For monitoring SLURM status
SlurmActive
SlurmActive
displays a concise summary of the percentage of CPU cores and nodes currently allocated to jobs, and the number of memory-starved CPU cores on the cluster. For GPU accelerated nodes it will show the number of allocated GPUs.
[bob@vmps12 ~]$ SlurmActive
Standard Nodes Info: 564 of 567 nodes active ( 99.47%)
5744 of 7188 processors in use by local jobs ( 79.91%)
253 of 7188 processors are memory-starved ( 3.52%)
1191 of 7188 available processors ( 16.57%)
GPU Nodes Info: Pascal: 18 of 47 GPUs in use ( 38.30%)
Maxwell: 18 of 48 GPUs in use ( 37.50%)
Phi Nodes Info: 0 of 0 nodes active ( 0.00%)
0 of 0 processors in use by local jobs ( 0.00%)
0 of 0 processors are memory-starved ( 0.00%)
ACCRE Cluster Totals: 576 of 591 nodes active ( 97.46%)
5813 of 7428 processors in use by local jobs ( 78.26%)
253 of 7428 processors are memory-starved ( 3.41%)
1362 of 7428 available processors ( 18.34%)

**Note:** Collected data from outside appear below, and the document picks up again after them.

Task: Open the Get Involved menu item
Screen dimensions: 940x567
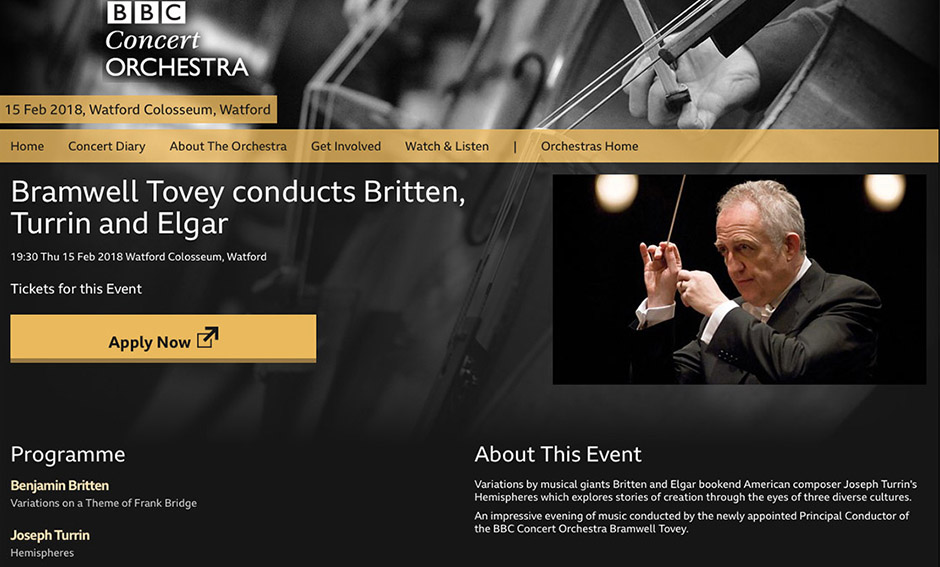Action: coord(346,146)
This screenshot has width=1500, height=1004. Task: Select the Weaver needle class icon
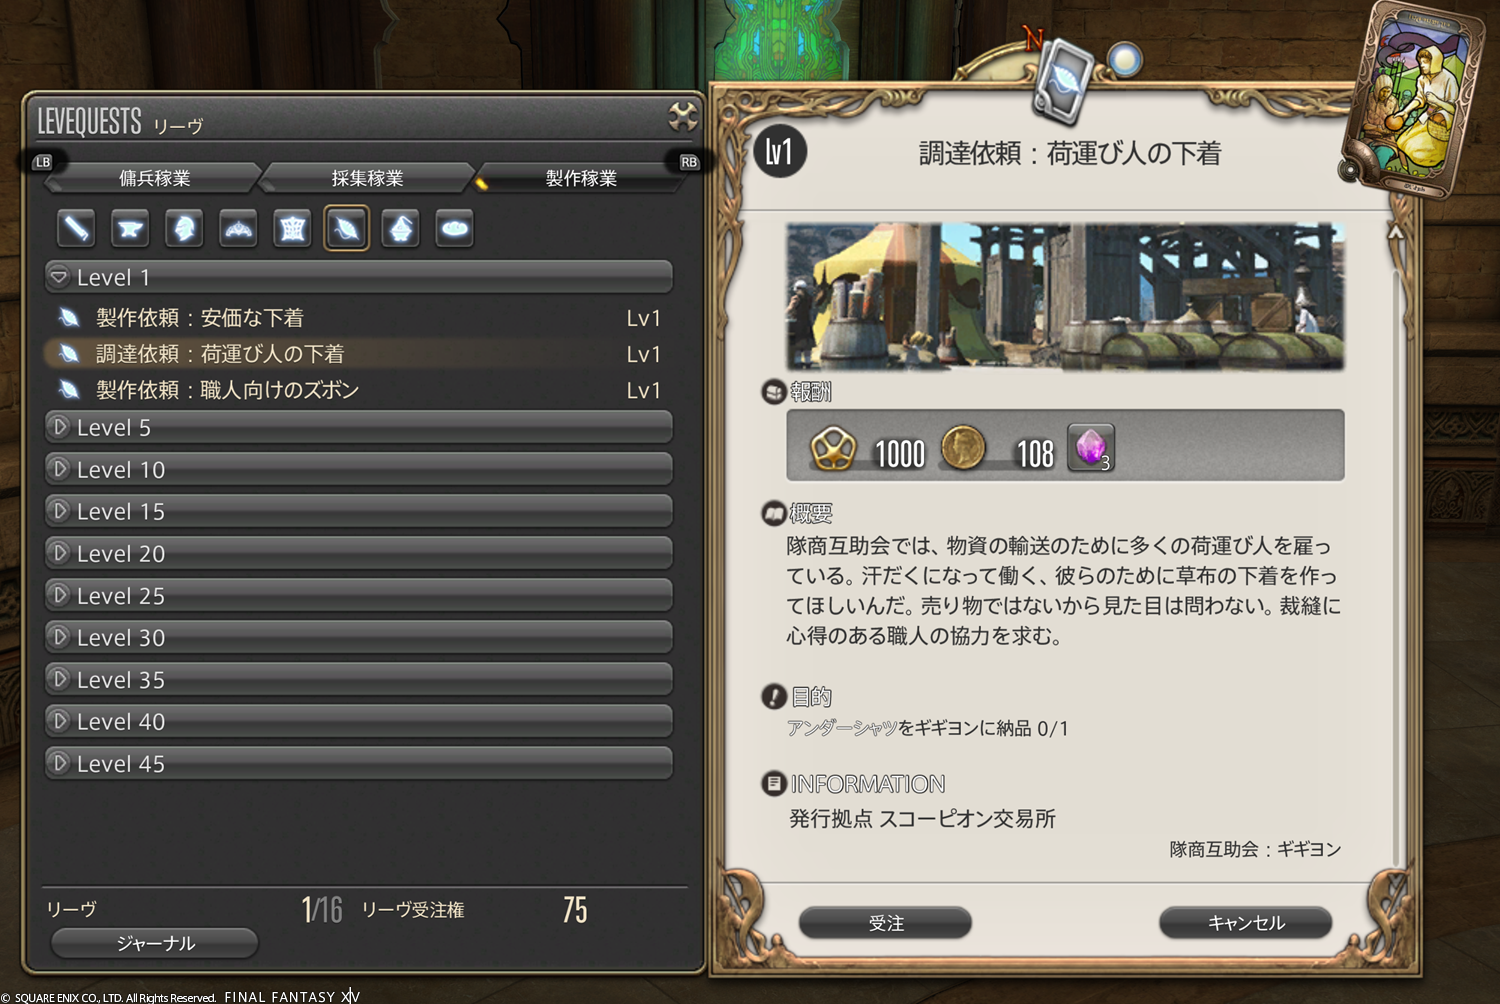(x=346, y=228)
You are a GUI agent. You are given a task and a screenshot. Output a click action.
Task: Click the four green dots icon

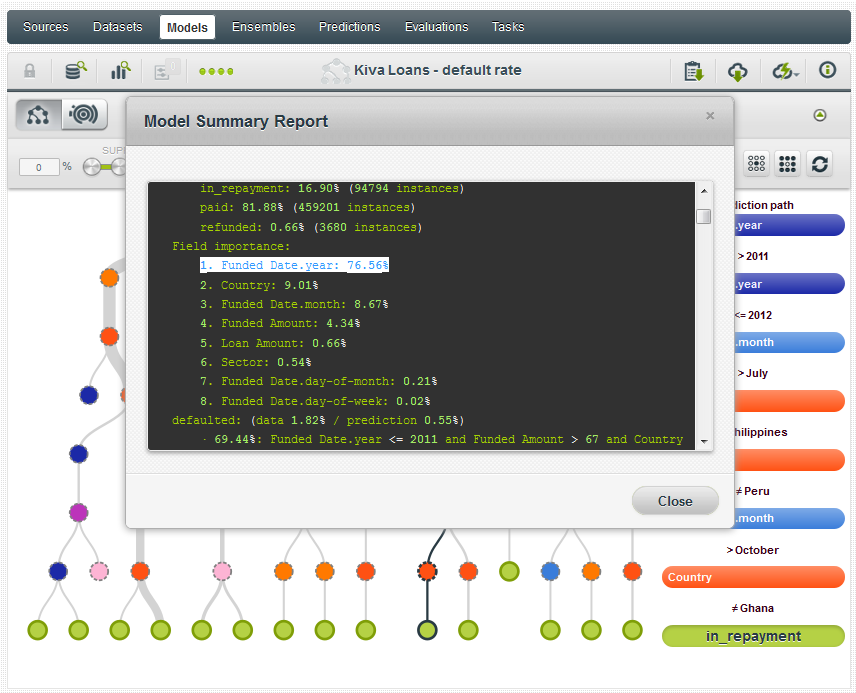(216, 71)
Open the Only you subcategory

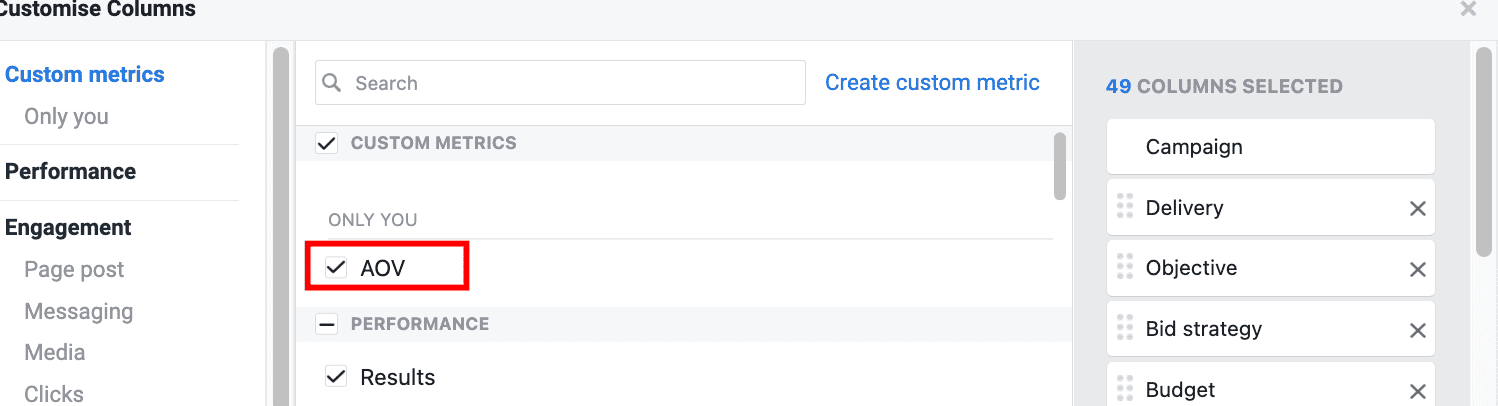point(66,116)
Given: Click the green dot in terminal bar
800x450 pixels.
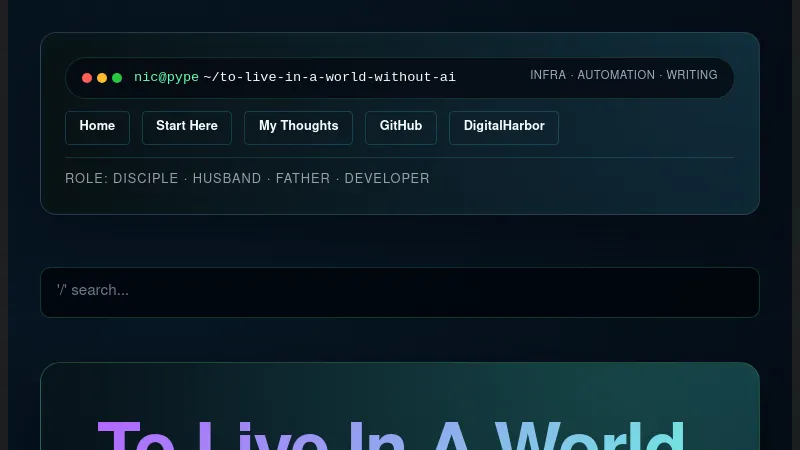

2387 running jobs, 2519 pending jobs
, 7 jobs in unrecognized state
Multiple sections are reported. In general, the Standard Node Info section is the one users are most interested in, as this corresponds to the default production
partition on the ACCRE cluster. GPU Node Info provides information about the availability of GPU nodes on the cluster, while the Phi Node Info section provides details about the availability of the Intel Xeon Phi nodes.
SlurmActive
also reports the number of memory-starved cores in each section. A core is considered memory-starved if it is available for jobs but does not have access to at least 1GB of RAM (by default, jobs are allocated 1GB RAM per core). Requesting less than 1GB of RAM per core may provide access to these cores. Note that SlurmActive
accepts a -m
option followed by the amount of RAM (in GB) if you would like to compute memory-starved cores on the basis of another memory value. For example, SlurmActive -m 2
will report cores as being memory-starved if they do not have access to at least 2GB of RAM.